The cartographer the Rev Timothy Pont observed Kilmarnock in 1605, describing it as a large village in good repair, while Kilmaurs just up the road was of greater size. By the end of that century, Kilmarnock had outstripped all the other burghs in that part of Ayrshire and its growth would continue as the Industrial Revolution came to the town.

It helped that a second royal charter in 1672 gave even more privileges to the town. The Boyds had sided with Charles II at the Restoration and he rewarded the family by conferring the title Earl of Kilmarnock upon them.

The 3rd Earl of Kilmarnock fought for the Hanoverians during the 1715 Jacobite Rising, but the 4th Earl, William Boyd, fought for Bonnie Prince Charlie and raised a local contingent of soldiers for the Rising of 1745-46. He paid for that support with his life, beheaded in London for treason. The title was attainted but later restored to the Boyds a century later.

An important visitor to Kilmarnock in the 1780s was Robert Burns.
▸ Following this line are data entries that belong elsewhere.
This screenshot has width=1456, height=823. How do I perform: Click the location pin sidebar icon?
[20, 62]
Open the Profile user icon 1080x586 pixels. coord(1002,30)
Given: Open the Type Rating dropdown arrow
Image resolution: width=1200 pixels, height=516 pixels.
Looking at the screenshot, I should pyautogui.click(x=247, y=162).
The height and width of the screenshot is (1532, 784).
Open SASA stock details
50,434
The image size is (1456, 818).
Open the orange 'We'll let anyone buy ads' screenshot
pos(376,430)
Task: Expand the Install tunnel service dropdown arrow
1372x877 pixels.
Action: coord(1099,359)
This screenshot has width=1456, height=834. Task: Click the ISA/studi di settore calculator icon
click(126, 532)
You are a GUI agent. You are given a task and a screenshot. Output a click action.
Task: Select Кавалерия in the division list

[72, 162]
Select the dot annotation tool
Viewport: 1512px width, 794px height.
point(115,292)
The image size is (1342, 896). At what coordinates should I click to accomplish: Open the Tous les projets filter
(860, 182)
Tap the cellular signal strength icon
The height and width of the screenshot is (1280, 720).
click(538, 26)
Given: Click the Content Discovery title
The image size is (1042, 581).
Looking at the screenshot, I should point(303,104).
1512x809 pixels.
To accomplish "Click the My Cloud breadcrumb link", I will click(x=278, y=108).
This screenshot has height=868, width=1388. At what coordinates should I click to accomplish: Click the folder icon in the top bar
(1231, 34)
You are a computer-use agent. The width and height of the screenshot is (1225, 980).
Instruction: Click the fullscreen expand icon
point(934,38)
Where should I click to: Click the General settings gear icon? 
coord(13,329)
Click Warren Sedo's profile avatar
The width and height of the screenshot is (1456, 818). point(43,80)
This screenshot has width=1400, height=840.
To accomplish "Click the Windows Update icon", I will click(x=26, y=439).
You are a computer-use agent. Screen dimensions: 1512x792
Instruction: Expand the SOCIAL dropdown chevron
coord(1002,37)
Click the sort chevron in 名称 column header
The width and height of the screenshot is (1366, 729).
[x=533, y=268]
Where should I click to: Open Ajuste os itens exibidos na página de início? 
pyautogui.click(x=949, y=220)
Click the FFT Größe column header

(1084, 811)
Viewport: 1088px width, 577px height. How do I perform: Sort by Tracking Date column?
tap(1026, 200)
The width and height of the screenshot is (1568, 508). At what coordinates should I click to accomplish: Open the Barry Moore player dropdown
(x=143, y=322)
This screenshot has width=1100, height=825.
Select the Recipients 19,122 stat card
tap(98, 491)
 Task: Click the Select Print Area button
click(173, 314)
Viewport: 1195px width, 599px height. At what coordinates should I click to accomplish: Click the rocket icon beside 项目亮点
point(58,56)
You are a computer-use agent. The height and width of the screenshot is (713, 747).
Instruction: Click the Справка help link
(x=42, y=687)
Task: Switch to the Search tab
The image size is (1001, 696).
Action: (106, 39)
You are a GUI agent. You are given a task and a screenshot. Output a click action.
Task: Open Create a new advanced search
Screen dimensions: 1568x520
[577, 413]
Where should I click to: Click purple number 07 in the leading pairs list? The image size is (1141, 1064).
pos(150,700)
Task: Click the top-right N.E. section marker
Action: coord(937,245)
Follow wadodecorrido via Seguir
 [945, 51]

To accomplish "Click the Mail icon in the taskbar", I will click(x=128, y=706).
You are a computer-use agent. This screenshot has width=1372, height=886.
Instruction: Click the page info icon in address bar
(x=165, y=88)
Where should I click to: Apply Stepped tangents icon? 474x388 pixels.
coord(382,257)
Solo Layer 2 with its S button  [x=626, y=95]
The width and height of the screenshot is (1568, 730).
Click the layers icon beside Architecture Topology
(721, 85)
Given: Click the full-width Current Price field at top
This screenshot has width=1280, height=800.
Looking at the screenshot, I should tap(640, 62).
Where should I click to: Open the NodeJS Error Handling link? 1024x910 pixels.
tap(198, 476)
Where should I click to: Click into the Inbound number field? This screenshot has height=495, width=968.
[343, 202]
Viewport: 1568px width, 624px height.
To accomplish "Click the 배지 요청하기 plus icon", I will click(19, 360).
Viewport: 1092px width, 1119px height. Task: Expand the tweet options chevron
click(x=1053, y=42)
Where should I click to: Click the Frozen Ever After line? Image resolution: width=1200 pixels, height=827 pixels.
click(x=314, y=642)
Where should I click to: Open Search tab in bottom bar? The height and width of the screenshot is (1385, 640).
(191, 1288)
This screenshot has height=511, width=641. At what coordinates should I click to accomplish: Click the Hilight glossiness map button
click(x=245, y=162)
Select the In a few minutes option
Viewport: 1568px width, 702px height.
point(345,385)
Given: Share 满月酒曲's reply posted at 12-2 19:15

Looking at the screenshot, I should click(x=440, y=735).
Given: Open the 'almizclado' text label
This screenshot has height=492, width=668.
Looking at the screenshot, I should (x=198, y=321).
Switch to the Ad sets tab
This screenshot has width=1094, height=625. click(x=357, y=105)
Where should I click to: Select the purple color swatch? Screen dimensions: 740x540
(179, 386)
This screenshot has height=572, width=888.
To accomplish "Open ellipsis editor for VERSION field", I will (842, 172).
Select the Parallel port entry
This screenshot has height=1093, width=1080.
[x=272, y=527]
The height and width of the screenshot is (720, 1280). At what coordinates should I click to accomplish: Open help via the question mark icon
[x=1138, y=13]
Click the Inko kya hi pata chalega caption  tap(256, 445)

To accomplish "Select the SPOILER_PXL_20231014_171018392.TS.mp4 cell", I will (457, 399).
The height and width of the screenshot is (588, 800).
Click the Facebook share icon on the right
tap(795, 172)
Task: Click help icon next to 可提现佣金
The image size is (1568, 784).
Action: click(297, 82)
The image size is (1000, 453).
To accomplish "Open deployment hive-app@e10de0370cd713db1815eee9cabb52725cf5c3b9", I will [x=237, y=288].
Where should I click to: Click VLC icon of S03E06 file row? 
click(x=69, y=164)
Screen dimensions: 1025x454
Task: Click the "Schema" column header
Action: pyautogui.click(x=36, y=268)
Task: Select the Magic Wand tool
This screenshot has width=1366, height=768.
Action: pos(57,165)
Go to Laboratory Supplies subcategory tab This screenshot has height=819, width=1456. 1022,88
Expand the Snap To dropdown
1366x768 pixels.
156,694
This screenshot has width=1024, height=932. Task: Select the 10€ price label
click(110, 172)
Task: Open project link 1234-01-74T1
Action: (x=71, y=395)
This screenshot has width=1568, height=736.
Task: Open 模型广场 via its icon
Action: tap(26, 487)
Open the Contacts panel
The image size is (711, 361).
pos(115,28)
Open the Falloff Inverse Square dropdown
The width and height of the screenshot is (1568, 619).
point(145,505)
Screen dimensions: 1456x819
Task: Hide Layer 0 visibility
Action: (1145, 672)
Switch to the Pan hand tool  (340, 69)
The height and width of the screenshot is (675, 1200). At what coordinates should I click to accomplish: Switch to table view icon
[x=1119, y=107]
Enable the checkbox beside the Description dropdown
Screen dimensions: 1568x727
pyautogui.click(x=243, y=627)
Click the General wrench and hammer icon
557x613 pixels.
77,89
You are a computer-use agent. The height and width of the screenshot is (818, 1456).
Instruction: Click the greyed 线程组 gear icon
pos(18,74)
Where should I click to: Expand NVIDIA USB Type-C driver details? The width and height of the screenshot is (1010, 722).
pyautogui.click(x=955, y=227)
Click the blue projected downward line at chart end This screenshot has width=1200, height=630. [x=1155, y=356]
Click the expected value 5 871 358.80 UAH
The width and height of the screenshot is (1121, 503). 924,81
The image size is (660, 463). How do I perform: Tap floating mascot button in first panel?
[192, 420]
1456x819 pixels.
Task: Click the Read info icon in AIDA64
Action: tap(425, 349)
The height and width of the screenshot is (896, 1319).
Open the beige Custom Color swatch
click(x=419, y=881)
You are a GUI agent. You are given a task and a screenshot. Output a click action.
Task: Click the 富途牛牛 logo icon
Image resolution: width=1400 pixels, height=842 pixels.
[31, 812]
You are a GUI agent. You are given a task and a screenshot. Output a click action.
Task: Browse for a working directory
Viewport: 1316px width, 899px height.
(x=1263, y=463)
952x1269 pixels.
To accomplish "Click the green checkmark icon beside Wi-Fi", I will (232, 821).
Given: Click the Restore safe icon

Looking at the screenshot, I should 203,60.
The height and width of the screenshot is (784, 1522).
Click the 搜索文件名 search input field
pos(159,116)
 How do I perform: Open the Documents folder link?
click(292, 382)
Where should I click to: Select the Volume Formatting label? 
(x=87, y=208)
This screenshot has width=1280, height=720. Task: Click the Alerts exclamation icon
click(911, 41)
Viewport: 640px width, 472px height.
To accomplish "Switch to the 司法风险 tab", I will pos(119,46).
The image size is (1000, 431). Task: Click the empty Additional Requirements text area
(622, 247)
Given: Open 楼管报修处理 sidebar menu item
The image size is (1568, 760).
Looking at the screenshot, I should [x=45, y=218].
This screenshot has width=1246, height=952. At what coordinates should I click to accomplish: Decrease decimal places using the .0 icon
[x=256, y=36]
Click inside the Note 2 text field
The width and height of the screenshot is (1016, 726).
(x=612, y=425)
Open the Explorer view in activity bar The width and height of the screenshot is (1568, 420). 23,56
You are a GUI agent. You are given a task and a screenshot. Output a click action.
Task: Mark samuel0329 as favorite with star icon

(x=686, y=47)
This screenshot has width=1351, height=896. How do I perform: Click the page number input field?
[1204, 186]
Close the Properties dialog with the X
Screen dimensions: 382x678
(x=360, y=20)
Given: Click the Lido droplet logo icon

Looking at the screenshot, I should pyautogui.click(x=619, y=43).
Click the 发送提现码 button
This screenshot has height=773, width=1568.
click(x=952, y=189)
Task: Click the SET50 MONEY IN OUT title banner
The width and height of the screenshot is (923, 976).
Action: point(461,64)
Our National Bard having tired of his backbreaking farming life, he needed money to fund his intended future employment in the Caribbean slave trade so came to Kilmarnock to the printworks of John Wilson. On July 31, Wilson began to publish Poems, Chiefly in the Scottish Dialect, and the rest, as they say, is history. Known as the Kilmarnock Edition, that publication has been revered by Scots and other lovers of poetry ever since.

Kilmarnock flourished in the 19th century, its population soaring as the town became an important centre for the textile industry, making everything from bonnets to boots, while coal was found nearby.

Already a thriving market town, Kilmarnock became a centre for the coal industry and the first proper railway in Scotland was built between the town and Troon in 1812 to improve the export of coal. Roads and railways would open up new markets for the town’s products with one of those being the whisky distilled and blended by the sons of grocer Johnnie Walker.

Every town in Scotland in the late 19th century needed a football team, and Kilmarnock FC was officially formed in 1872. Their first ground was an open space used for cricket and rugby and when Killie moved to their current location they brought the name Rugby Park with them. And yes, they do sell the best pies of any football club.